I know that cashiers in supermarkets across Europe have a lot to think about and are dealing with customers who are usually wishing they were somewhere else. However, in my view this does not excuse them from being able to understand how the ‘Next Customer’ divider batons should work.

Firstly, in some supermarket chains it is quite common to find only one – perhaps two if you are lucky – dividers assigned to a till. This means that the customers further down the queue are denied the use of a divider just when they need it, so are reluctant to put their shopping on the belt in case it gets mixed up with the person in front. Before they know it they are half way down the checkout belt with basket still in hand and people behind them in the queue blocking their route back to the empty basket stack. Confusion ensues. To address this some decide instead to hang back, leaving a big gap on the belt to the shopping in front and causing the queue to extend back further into the aisles.
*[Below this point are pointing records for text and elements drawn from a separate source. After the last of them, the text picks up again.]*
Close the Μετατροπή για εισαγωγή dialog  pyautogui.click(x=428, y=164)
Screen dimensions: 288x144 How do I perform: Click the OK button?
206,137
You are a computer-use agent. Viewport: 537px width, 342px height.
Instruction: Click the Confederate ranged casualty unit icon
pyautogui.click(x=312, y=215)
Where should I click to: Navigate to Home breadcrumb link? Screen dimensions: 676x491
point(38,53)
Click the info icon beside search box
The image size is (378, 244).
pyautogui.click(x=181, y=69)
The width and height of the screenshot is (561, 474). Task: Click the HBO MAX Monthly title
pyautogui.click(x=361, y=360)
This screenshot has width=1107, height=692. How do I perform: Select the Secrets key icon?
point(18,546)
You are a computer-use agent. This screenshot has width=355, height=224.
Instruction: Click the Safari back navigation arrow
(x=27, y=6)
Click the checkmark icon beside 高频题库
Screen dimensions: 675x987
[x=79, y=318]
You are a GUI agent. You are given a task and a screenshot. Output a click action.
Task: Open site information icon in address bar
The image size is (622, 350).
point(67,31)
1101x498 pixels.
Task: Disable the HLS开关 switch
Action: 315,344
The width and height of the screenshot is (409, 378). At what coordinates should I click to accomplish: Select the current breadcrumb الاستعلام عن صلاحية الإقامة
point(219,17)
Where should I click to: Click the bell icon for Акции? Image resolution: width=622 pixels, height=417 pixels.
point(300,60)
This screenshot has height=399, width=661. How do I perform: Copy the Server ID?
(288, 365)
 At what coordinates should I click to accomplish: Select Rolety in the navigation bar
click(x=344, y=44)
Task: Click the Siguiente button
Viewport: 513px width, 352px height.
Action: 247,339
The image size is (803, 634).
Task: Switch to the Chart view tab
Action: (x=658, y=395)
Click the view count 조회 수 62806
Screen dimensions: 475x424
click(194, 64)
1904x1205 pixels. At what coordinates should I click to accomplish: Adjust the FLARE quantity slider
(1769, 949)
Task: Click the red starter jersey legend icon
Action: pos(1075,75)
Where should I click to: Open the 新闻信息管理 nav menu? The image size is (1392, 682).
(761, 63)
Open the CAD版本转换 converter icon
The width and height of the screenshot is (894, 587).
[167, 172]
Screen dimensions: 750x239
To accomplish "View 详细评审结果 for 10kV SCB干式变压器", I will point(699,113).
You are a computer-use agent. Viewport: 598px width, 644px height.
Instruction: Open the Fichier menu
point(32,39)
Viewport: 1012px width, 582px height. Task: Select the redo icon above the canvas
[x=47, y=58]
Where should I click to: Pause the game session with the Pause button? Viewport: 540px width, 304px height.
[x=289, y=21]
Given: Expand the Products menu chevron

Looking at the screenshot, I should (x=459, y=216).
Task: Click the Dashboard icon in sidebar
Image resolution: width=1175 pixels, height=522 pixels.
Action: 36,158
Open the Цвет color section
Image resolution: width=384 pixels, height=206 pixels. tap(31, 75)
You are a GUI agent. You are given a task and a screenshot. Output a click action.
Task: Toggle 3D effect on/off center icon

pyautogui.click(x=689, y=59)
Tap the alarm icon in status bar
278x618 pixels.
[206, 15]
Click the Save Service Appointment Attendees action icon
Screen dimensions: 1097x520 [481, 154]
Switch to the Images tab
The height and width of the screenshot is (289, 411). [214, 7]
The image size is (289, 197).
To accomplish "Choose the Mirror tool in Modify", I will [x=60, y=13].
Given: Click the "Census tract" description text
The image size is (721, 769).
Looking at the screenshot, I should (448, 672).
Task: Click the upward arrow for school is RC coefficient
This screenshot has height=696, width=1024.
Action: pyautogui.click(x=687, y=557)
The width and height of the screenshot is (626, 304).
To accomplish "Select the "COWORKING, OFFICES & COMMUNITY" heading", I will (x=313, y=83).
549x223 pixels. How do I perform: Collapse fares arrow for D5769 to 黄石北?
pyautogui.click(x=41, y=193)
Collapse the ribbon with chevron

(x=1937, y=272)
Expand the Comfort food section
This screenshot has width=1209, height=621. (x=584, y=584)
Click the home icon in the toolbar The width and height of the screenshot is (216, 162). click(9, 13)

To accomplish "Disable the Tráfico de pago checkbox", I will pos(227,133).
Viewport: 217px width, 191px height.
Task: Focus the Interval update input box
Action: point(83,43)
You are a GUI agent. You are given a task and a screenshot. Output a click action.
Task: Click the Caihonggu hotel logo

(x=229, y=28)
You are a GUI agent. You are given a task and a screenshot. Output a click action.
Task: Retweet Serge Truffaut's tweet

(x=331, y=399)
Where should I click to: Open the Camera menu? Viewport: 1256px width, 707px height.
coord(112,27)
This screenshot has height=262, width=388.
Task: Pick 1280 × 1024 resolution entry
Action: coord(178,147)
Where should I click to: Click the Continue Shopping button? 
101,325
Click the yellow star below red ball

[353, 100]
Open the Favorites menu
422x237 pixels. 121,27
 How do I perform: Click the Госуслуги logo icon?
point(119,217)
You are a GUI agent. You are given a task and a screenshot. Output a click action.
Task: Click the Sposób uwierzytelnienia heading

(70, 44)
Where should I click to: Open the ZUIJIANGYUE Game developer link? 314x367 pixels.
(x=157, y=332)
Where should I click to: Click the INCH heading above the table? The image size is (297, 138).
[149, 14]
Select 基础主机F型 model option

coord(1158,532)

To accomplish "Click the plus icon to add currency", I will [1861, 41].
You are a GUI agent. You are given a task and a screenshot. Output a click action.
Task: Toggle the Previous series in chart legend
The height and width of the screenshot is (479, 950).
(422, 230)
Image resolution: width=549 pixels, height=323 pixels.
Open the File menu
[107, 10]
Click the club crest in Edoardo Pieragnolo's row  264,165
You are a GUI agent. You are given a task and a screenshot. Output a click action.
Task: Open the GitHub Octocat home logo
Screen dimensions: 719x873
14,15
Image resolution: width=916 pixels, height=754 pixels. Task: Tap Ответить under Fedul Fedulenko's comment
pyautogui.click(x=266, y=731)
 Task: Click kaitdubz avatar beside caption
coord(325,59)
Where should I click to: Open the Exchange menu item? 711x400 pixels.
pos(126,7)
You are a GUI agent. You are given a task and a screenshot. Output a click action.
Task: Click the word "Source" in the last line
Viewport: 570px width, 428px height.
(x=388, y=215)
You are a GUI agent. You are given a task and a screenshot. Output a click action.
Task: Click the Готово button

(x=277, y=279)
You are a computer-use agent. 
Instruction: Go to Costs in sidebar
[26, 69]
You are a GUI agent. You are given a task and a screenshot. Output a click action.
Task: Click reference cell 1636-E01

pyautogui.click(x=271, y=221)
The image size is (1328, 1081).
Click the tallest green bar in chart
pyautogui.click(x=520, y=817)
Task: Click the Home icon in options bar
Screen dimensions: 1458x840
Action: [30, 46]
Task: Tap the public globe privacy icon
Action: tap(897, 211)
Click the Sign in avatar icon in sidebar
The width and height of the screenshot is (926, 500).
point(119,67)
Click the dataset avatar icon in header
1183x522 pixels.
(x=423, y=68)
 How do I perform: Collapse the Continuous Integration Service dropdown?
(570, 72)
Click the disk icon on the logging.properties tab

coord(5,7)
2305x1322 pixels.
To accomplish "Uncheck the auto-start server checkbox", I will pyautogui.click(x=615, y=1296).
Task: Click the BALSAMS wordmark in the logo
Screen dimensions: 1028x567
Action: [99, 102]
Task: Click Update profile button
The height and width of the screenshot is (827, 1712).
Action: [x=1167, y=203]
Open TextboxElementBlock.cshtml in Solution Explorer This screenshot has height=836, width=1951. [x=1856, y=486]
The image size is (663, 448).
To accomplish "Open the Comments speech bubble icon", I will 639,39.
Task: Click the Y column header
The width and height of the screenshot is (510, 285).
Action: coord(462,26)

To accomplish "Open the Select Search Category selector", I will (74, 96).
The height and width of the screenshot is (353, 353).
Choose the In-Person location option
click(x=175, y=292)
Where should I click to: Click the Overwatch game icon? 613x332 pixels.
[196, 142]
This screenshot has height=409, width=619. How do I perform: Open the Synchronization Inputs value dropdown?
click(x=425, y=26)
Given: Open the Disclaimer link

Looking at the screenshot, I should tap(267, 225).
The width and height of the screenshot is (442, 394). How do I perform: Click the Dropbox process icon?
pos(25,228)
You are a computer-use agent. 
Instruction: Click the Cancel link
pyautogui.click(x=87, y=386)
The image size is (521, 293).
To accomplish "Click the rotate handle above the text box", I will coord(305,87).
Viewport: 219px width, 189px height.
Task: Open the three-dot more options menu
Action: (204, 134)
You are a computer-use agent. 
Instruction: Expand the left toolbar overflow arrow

Finally the one divider – by now the focus of all in the queue – reaches the front of the belt as the first customer’s shopping is scanned through. Does the cashier immediately pick up the baton and sloosh it down the runner so a waiting customer can use it? No, they wait until they have taken the first customer’s money and are ready to start scanning the goods for the next one. Only then will they pick up the divider. However, further disappointment for the expectant queuers awaits as the cashier then either places it right at the beginning of the track, or makes a half-hearted attempt to push it along a little bit, which results in it moving approx 5 inches. The onus is now on you as the next customer, with the eyes of the queue behind boring into you, to retrieve the baton. This can only be achieved by awkwardly stretching over someone else’s food purchases, leaning across with coat sleeves brushing into their chicken thighs, and triumphantly grabbing it. Note that the customer in front of you, despite having just gone through the same procedure, rarely feels any obligation to help out at this point despite being closer to the baton than you are.

You now have your goods on the belt and safely segregated from the person in front. You can relax. The problem is now handed – much like a baton in a relay race, ironically – to the person behind you.

Even though the cashier must have noticed customers having to perform this manoeuvre over and over again, they seem unable to deduce that there is an issue, let alone that they could easily sort it out themselves. So it causes tension and frustration at exactly the point where supermarkets should be wanting customers to leave their stores with a good impression. It is a small yet easily remedied problem, is it not?